Stored items:
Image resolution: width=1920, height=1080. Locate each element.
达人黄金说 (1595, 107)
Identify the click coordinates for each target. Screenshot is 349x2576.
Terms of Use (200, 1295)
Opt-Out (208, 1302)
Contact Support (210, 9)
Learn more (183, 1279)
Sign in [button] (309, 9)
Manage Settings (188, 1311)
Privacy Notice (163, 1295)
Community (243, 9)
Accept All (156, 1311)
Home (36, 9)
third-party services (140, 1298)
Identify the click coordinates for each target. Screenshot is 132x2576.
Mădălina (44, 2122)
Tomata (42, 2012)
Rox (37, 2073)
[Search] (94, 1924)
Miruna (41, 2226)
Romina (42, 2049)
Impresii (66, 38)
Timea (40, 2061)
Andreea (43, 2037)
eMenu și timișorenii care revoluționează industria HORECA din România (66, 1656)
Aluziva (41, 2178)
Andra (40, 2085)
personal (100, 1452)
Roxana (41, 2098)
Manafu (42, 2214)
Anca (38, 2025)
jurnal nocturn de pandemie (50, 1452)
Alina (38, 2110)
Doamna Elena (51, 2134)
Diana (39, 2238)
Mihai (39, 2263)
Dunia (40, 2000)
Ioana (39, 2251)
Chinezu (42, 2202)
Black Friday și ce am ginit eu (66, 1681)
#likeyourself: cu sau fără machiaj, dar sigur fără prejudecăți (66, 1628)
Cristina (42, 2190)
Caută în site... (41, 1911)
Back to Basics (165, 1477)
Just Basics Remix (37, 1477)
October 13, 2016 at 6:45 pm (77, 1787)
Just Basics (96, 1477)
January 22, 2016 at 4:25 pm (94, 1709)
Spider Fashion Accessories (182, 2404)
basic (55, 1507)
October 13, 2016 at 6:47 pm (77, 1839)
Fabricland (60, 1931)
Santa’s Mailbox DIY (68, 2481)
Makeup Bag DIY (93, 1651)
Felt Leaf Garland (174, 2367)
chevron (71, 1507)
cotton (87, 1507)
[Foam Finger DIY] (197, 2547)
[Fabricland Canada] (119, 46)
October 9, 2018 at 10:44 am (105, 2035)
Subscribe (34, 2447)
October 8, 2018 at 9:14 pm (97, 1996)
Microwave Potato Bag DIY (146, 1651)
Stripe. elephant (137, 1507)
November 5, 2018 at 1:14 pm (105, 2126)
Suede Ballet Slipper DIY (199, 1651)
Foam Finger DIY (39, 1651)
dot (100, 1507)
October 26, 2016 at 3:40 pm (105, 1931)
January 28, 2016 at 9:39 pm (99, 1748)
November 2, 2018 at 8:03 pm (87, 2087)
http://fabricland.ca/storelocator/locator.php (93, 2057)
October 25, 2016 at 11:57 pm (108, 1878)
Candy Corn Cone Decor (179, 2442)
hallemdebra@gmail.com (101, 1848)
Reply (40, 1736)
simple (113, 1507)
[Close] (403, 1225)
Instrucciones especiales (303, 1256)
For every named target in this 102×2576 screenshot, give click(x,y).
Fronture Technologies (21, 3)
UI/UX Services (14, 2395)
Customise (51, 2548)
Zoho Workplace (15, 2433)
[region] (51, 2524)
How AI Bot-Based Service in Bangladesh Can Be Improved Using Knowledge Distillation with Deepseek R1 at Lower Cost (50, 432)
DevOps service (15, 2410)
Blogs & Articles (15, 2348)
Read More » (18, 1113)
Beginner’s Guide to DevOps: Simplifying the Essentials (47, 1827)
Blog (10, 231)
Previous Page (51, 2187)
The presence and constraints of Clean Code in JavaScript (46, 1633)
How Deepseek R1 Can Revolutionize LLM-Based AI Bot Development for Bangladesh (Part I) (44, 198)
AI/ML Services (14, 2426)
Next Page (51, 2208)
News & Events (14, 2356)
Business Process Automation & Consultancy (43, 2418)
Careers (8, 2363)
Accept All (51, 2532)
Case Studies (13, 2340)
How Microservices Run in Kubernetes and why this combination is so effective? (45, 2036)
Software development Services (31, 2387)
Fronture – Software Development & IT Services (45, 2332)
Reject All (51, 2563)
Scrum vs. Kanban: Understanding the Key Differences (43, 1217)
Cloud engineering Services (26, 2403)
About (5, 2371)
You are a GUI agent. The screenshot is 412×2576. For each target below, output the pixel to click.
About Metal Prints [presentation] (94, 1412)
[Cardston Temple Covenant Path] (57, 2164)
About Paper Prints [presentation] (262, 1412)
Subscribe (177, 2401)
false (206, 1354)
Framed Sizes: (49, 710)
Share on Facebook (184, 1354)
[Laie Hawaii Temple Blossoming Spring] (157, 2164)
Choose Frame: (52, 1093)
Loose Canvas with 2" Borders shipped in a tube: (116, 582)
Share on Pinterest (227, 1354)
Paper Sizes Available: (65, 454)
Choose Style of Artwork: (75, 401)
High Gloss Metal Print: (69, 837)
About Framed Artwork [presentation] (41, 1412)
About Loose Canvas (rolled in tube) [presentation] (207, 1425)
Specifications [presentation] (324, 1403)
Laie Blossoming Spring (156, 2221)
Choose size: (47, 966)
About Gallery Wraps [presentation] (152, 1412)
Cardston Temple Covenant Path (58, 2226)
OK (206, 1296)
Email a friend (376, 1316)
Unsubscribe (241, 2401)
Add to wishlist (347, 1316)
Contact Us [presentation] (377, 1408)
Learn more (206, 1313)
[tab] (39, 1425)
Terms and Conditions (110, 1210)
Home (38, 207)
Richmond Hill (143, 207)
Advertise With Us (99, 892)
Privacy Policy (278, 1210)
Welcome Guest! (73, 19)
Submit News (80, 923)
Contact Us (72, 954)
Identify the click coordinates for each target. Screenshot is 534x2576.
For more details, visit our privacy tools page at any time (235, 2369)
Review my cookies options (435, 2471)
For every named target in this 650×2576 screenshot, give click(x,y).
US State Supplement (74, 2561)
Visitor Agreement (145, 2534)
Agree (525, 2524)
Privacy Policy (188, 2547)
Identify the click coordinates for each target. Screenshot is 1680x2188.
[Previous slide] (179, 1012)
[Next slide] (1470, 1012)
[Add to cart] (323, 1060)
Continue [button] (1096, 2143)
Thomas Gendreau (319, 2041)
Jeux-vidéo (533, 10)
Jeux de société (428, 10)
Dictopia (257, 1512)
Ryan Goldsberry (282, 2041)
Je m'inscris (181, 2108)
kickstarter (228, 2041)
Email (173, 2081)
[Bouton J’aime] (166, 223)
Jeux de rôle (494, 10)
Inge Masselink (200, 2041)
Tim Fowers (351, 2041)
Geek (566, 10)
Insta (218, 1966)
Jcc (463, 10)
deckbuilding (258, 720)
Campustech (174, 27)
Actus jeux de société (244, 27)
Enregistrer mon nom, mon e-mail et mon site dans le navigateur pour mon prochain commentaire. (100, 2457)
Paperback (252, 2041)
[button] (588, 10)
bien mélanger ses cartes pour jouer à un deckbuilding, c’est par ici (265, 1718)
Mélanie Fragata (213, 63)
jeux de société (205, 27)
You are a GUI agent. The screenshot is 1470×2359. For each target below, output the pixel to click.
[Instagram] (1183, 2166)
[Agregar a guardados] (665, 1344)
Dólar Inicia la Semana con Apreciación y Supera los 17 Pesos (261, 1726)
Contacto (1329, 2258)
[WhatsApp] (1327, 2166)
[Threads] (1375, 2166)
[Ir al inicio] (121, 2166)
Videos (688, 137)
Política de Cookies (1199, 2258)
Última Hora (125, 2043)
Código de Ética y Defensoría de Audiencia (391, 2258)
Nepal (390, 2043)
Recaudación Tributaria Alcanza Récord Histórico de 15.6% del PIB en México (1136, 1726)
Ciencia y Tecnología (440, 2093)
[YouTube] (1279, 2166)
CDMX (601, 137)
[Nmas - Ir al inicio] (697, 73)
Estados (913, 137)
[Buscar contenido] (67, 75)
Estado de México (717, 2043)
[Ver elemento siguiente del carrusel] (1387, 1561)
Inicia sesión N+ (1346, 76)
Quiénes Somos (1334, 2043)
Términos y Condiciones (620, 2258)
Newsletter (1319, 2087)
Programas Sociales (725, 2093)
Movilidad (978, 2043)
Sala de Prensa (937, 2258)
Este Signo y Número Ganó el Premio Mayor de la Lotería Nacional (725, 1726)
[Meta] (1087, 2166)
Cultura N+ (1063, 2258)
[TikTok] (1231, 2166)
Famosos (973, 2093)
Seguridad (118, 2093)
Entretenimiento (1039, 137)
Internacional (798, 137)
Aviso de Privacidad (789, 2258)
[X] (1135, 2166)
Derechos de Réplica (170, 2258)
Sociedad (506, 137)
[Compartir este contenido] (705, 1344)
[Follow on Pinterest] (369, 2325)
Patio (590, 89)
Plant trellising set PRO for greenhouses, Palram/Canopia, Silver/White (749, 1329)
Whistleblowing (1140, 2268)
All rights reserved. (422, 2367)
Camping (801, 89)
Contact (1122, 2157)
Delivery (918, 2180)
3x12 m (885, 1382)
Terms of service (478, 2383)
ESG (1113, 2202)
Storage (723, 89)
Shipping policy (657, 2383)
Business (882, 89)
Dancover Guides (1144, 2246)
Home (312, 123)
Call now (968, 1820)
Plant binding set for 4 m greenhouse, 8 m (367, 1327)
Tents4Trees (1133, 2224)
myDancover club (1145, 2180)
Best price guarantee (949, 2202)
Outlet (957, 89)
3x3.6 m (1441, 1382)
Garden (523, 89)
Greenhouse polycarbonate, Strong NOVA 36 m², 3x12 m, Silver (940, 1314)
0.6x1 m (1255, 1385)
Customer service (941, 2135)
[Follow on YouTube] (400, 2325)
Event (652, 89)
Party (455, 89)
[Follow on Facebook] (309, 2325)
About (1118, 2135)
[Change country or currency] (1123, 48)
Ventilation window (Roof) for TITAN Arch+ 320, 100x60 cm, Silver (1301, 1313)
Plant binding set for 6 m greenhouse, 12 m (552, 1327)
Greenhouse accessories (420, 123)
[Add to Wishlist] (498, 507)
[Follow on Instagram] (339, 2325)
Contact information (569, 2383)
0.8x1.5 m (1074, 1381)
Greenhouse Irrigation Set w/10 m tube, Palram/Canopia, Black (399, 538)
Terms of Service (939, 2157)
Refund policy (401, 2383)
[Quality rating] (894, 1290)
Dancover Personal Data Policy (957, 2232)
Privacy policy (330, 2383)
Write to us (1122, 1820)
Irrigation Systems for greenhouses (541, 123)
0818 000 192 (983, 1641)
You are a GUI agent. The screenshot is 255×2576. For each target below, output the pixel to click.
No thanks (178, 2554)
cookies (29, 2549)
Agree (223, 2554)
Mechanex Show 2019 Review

• [Work order] Return only the exact lines from the opening of the records through the line that contains "eMenu și timișorenii", both included.

• [Result]
Image resolution: width=1920, height=1080. Locate each element.
达人黄金说 (1595, 107)
Identify the click coordinates for each target. Screenshot is 349x2576.
Terms of Use (200, 1295)
Opt-Out (208, 1302)
Contact Support (210, 9)
Learn more (183, 1279)
Sign in [button] (309, 9)
Manage Settings (188, 1311)
Privacy Notice (163, 1295)
Community (243, 9)
Accept All (156, 1311)
Home (36, 9)
third-party services (140, 1298)
Identify the click coordinates for each target. Screenshot is 132x2576.
Mădălina (44, 2122)
Tomata (42, 2012)
Rox (37, 2073)
[Search] (94, 1924)
Miruna (41, 2226)
Romina (42, 2049)
Impresii (66, 38)
Timea (40, 2061)
Andreea (43, 2037)
eMenu și timișorenii care revoluționează industria HORECA din România (66, 1656)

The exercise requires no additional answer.